At first, that was how I played it: Only fishing during the day.

I started safely: Staying within the confines of the relatively flat-water harbour, dropping a few crab pots on the outskirts and plopping down a fishing line before heading back to home port, selling my fish to the rather weirdly unsettling fishmonger and then sleeping until dawn. I never, ever ventured out at night: It seemed safer and less risky to just fish during the day.

“We always want people to feel unnerved but we deliberately let people not go out at night, if that’s what they want. They can choose that balance for themselves. That said, there are more lucrative things that can be caught at night, and it can be easier to spot somethings at night, but we don’t want to punish players who aren’t brave enough to go out at night.”

Night is when the gloomy fog descends on the waters and strange noises and glowing lights bring an air of uneasiness to proceedings.
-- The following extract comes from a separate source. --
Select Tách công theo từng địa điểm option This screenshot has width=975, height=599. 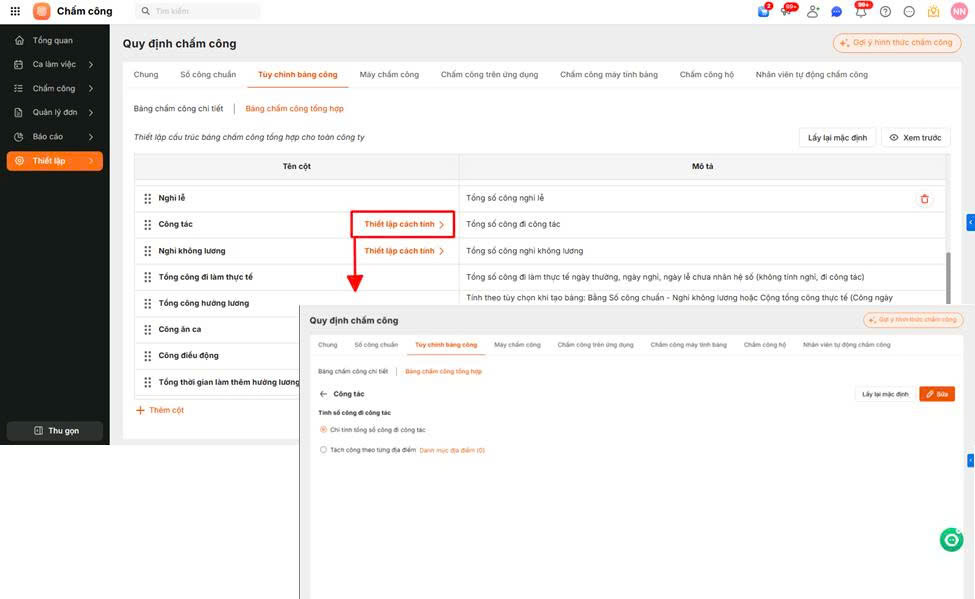tap(323, 450)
It raises the hairs on the back of your neck, so to speak.

I soon learned, though, that I would have to eventually venture out after dark as quite often certain species of fish can only be caught at night. So I set about upgrading my boat: Collecting scrap for a more powerful engine, brighter lights and more robust fishing tackle.
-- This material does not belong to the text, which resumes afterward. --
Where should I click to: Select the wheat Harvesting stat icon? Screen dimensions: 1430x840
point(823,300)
Venturing out at night plays tricks with your mind too.

I told the team about an island I saw one night not far from Little Marrow. The island had a small house on it, its lights piercing the inky darkness. I decided to cruise across, always mindful of what was inthe water underneath me, and nearing the island – it suddenly it disappeared into the gloomy fog. It never existed, apparently, and it was unnerving.
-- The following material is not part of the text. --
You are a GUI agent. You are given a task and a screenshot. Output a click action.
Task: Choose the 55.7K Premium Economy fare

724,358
“Not everyone is going to have that experience, not everyone is going to see that house. You got luck, or unlucky, to see it,” Joel tells me.
Night also brings out the horrors of the deep that can easily scupper your boat if they catch you unawares, sending you down to Davy Jones’ locker. On more than one occasion, I could see the giant maw and glowing headlights of some unspeakable underwater horror as it chased my boat, frantically being steered towards a safe port. 

Fact or Fantasy, you decide.

Mikey admits the game’s creatures were inspired by real-world underwater horrors.

“There are a lot of messed up things in the real world,” he says. “I was looking for things and thought ‘That’s a really messed up angler fish’ or ‘That’s a really messed up blob fish’. Once we started getting a little bit more into the lore, I started looking at Lovecraftian creatures and they are an undefined mass of monstrosity.”

While fishing is central to Dredge, exploration of the game world plays a huge part as is talking to inhabitants and putting the fragmented pieces together to find out what is going on.

As you cruise around the archipelago, you’ll come across strange monuments with carvings of fish on them. Spooky robed figures who request specific fish be caught for them.Wrecks of vessels containing unknown treasures; a stranded researcher; a weird cult dude; ghostly voices and strange lights.

Players aren’t restricted on where they can explore in Dredge, says Joel. “We allow players to go anywhere, anytime, but there are areas that are more difficult to access if you don’t upgrade your boat.” Ports have been placed “just far enough away that you can’t do it all in one trip,” says Joel.

Dredge is gathering steam and is on track to be a next big thing.

While there was already interest in Dredge, gamers really became interested in the game after the team showed it off at video game trade shows, like PAX in Melbourne last year (attended by none other than the esteemed editor of this site).

The team says its online community suddenly exploded. With people intrigued by the lore and mystery behind the game world, and its inhabitants. It now has a community of dedicated followers, all keenly waiting for the game to finally launch, with the game’s story, characters, and atmosphere proving popular. Other fans just “want just want to fish,” says Joel.

Those keen on exploring the depths of Dredge, both literally and metaphorically, don’t have long to wait: It releases on PC (Steam), Nintendo Switch and Xbox and PlayStation consoles on March 30.